If meaning in life is self-created,

if there’s no “meaning of life” except what we create for ourselves,

could you just decide “the meaning of life is to be really good at Super Mario Bros”, dedicate yourself fully to it, and be satisfied?

(I pose this argument as a straw man; it feels like there’s something wrong with it. do help me figure out what it is.)


Comments:

Adam McJaffe -

I recently filled out this kind of wonky worksheet related to my “values,” and what exactly I wanted out of life, with sections for career, family, giving back to the community, spirituality, etc. etc.
It was the first time I think I ever really wrote down exactly what I wanted. Whenever I wonder what I should be doing, I look back at that and see how closely I’m sticking to the things that matter to me.
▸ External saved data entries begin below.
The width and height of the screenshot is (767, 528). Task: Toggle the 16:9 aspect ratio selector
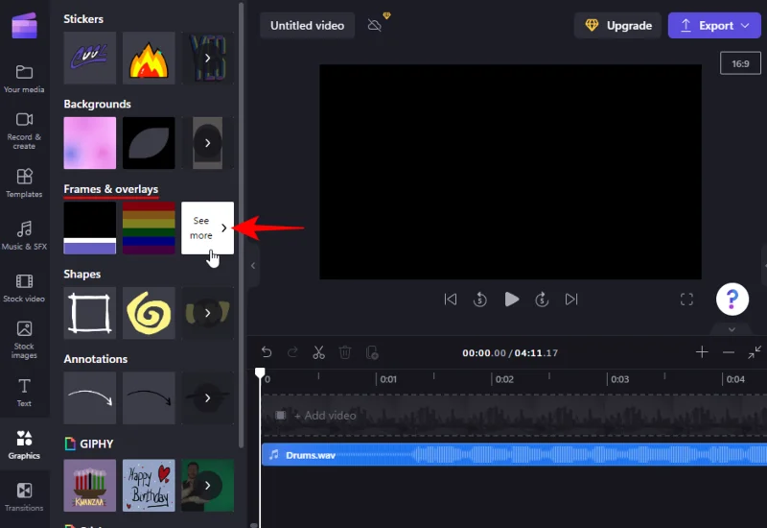click(x=740, y=63)
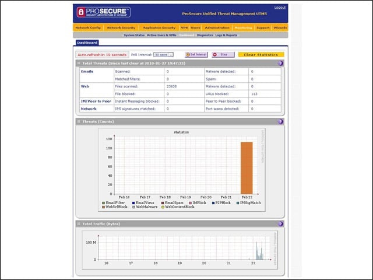Screen dimensions: 373x280
Task: Click the ProSecure lock logo
Action: click(x=81, y=12)
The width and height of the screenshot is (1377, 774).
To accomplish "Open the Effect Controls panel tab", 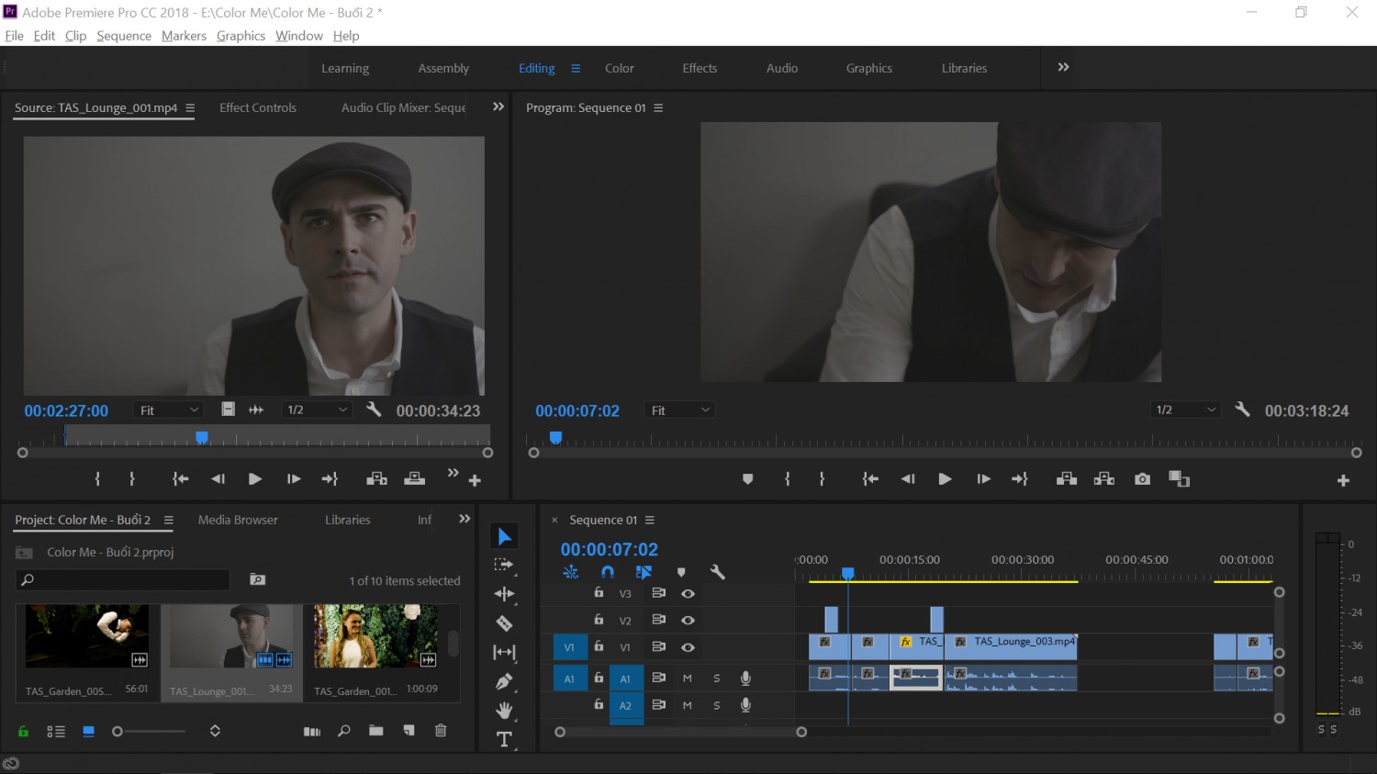I will pos(258,107).
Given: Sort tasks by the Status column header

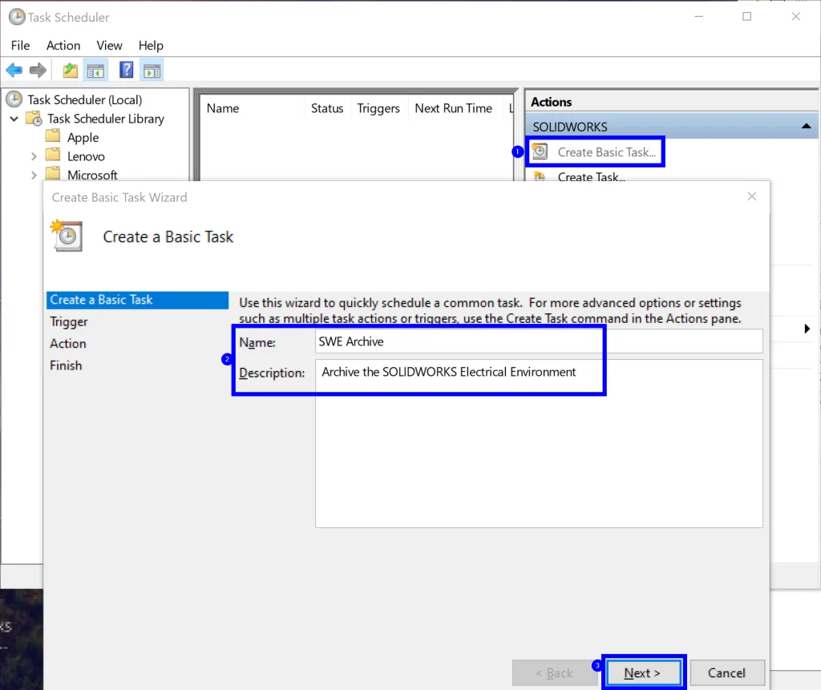Looking at the screenshot, I should (x=327, y=108).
I don’t judge. If somebody’s goal is to be great at SMB, that’s cool, but I don’t think there’s a single person who truly has no higher aspirations in life. At least get good at something complicated, like Chrono Trigger.


Dan -

I wish I could fill out such a worksheet! I don’t know what I want in all those categories. But talking with Daniel Dewey about this, we figured that maybe your values exist already and you have to discover them, not decide them. (in which case this Mario Bros example obviously wouldn’t work.)

Man, if you could get all the endings in Chrono Trigger, that would be a pretty high aspiration.